Cornea 2007 Jan;26(1):34-41
Ophthalmology Department, University of Montreal, Montreal, Canada.
Purpose: To evaluate whether treatment with travoprost, an F2a prostaglandin analog, affects central corneal thickness (CCT) and whether intraocular pressure (IOP) response to the medication is related to baseline CCT.
Methods: This was a prospective, interventional, nonrandomized, nonconsecutive, clinical trial. In this multicenter study, 379 total patients, 220 with newly or previously diagnosed open-angle glaucoma (OAG), 141 with ocular hypertension (OHT), and 18 unspecified, were recruited from 15 Canadian sites. IOP and CCT assessments were performed at baseline and 6 weeks after treatment with travoprost. Patients on IOP-lowering therapy at the time of enrollment were washed out for 4 weeks before baseline examinations. IOP was measured with Goldmann tonometers and CCT with Accutome IV pachymeters. Statistical analysis was performed with S-PLUS software.

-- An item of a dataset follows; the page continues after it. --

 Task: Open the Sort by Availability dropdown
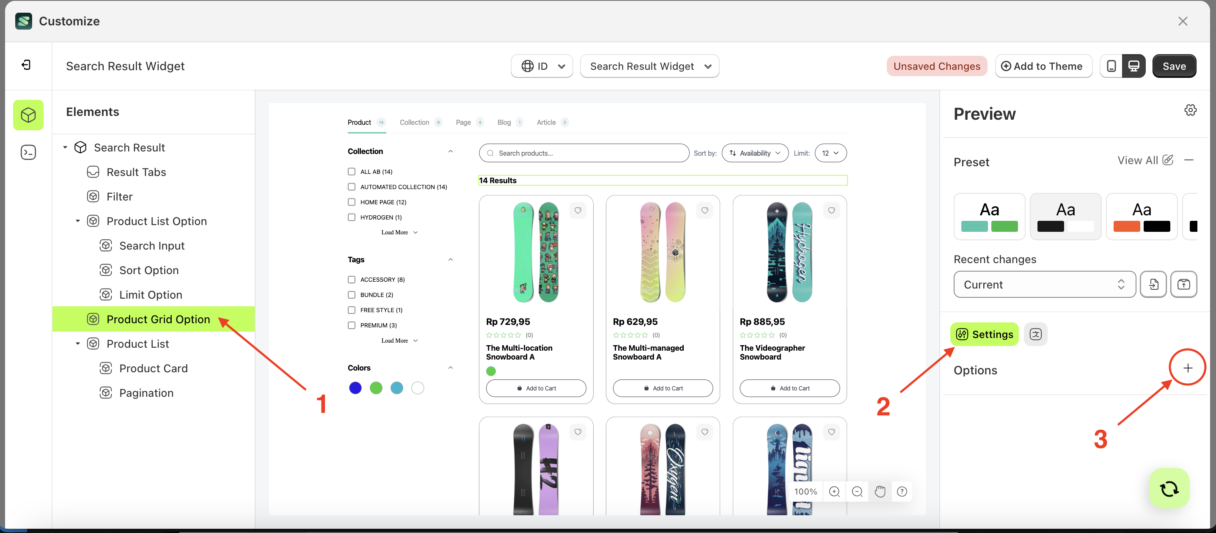click(x=754, y=152)
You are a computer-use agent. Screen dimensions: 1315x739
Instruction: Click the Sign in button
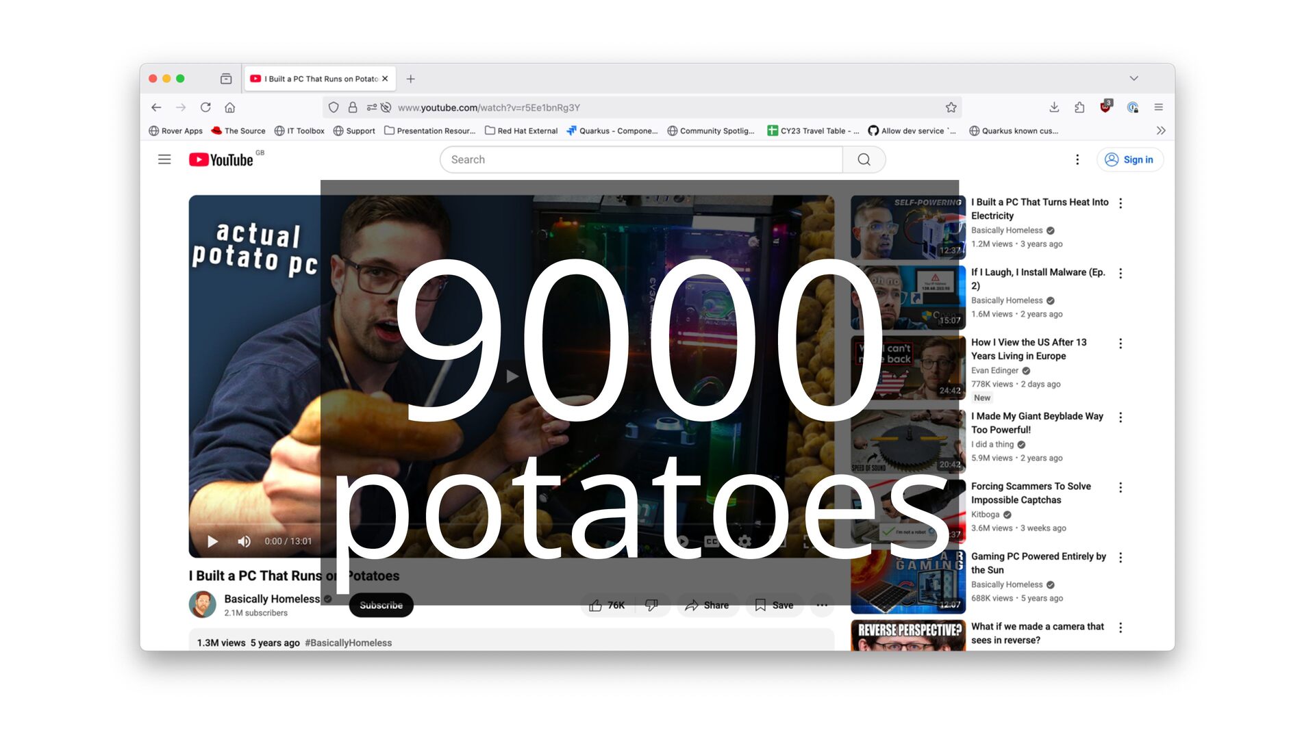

Results: Posttherapy mean IOP decreased by 6.31 mm Hg or 24.4% (P < 0.001), and regression analysis indicated relatively greater IOP reduction in patients with higher pretherapy IOP (slope = 0.64; 95% CI, 0.54-0.76). Mean CCT decreased by 6.9 microm (P < 0.001). IOP reduction was not related to CCT reduction (slope = 0.253; 95% CI, -0.232 to 0.739; P = 0.305). Percent IOP decrease was not related to baseline CCT (slope = -0.02; 95% CI, -0.06 to 00.02; P = 0.33) in the total study sample. When OHT and OAG groups were considered separately, the OAG patients had less percent IOP decrease with thicker baseline CCT (slope = -0.067; 95% CI, -0.13 to -0.004; P = 0.037).
Conclusions: Treatment with travoprost decreased IOP significantly and was associated with CCT thinning, which had little or no effect on actual IOP decrease. In the OAG group, IOP decrease was found to be statistically smaller in patients with thicker corneas.